- _ASSIGNMENT_: Each entry here is to be restated word for word.

[Collected data entries]
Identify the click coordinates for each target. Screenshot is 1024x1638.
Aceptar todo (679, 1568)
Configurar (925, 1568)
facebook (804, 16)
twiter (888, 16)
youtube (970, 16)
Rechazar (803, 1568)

- _EXERCISE OUTPUT_:
Identify the click coordinates for each target. Screenshot is 1024x1638.
Aceptar todo (679, 1568)
Configurar (925, 1568)
facebook (804, 16)
twiter (888, 16)
youtube (970, 16)
Rechazar (803, 1568)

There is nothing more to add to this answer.